Auch der zwischenzeitlich in den Raum geworfene Vorschlag, dass ein deutscher Schulabschluss maßgeblich sein soll, wirft Fragen auf. Danach würde ein Kind mit langer Schulkarriere in Deutschland, das aber seinen Schulabschluss im Ausland gemacht hat, vom Wegfall der Optionspflicht nicht profitieren können. Demgegenüber könnte ein Kind, das im Ausland aufgewachsenen ist und nur das letzte Schuljahr in Deutschland verbracht hat, beide Pässe behalten.
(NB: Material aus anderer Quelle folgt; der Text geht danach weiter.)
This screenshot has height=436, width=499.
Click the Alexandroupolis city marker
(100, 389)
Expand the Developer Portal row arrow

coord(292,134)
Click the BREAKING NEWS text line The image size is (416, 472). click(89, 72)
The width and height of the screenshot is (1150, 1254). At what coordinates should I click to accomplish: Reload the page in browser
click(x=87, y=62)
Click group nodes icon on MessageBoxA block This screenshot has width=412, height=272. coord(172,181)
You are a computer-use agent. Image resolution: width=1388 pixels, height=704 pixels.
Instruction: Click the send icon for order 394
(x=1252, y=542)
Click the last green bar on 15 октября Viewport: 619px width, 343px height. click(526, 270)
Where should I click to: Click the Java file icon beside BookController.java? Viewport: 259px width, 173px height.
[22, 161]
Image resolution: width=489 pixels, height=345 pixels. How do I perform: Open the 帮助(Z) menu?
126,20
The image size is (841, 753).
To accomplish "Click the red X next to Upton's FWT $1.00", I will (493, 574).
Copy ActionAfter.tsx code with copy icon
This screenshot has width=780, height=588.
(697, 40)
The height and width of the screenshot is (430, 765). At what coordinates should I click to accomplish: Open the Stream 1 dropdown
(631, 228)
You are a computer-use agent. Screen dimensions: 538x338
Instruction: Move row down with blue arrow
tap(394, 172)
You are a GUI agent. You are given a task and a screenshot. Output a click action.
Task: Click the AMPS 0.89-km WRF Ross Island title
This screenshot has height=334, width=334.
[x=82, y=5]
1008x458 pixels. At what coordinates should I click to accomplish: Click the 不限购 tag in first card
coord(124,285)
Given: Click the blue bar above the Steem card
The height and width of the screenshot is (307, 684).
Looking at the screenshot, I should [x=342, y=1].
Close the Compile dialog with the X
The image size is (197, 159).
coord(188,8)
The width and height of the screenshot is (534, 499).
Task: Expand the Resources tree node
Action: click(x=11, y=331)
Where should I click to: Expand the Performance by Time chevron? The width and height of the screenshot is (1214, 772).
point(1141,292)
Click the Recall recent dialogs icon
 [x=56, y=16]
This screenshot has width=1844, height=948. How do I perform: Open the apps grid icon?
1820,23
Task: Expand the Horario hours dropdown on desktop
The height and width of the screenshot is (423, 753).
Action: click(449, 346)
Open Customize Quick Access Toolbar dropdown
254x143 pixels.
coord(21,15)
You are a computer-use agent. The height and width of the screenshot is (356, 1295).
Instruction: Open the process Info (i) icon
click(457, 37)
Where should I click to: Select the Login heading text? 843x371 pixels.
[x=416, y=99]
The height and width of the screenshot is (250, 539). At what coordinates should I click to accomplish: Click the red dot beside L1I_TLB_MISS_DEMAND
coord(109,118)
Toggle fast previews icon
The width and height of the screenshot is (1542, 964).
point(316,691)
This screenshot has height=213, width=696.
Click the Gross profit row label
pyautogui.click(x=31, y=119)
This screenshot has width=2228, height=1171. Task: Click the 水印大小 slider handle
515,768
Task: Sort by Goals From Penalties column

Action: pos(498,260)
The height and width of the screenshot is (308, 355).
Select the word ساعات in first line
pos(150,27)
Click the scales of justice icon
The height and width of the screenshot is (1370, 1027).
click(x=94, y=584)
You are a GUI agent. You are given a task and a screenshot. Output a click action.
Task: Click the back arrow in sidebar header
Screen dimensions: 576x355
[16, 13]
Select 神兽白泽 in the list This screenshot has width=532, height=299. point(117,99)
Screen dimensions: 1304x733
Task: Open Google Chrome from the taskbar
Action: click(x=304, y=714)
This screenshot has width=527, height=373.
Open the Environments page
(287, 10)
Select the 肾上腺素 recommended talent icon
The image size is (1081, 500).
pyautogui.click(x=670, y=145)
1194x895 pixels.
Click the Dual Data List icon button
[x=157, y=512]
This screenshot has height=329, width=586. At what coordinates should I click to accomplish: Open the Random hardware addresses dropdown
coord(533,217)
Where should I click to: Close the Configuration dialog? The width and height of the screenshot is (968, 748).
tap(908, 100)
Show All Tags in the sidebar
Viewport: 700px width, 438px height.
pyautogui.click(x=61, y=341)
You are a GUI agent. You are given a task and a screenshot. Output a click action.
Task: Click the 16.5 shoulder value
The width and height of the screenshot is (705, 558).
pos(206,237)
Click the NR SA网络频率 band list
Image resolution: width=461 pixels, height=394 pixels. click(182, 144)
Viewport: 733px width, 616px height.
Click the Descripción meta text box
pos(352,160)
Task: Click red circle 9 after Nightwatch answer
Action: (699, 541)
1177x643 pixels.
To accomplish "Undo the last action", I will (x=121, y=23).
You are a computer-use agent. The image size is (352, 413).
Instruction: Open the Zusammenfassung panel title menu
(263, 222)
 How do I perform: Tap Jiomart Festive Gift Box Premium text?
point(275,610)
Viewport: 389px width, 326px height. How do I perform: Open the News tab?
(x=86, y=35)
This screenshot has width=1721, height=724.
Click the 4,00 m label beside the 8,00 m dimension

Info: Nach der bislang geltenden Optionspflicht müssen sich in Deutschland geborene Kinder von Migranten, die mit der Geburt zunächst den deutschen und einen anderen Pass bekommen, bis zum 23. Geburtstag für eine Staatsangehörigkeit entscheiden. Legen sie sich nicht fest, geht der deutsche Pass automatisch verloren.

Praxisuntauglich
Ein anderes Argument gegen die Klausel „aufgewachsen“ ist die Praxistauglichkeit. Die Vorsitzende des Sachverständigenrates für Integration und Migration (SVR), Prof. Christine Langenfeld, etwa sieht darin ein „Einfallstor für Definitionsprobleme und Bürokratieaufbau“. Die Koalitionsvereinbarung sei nicht in Stein gemeißelt. Insofern solle sich die Regierung vom Koalitionsvertrag lösen und lieber das Staatsangehörigkeitsrecht umfassend modernisieren.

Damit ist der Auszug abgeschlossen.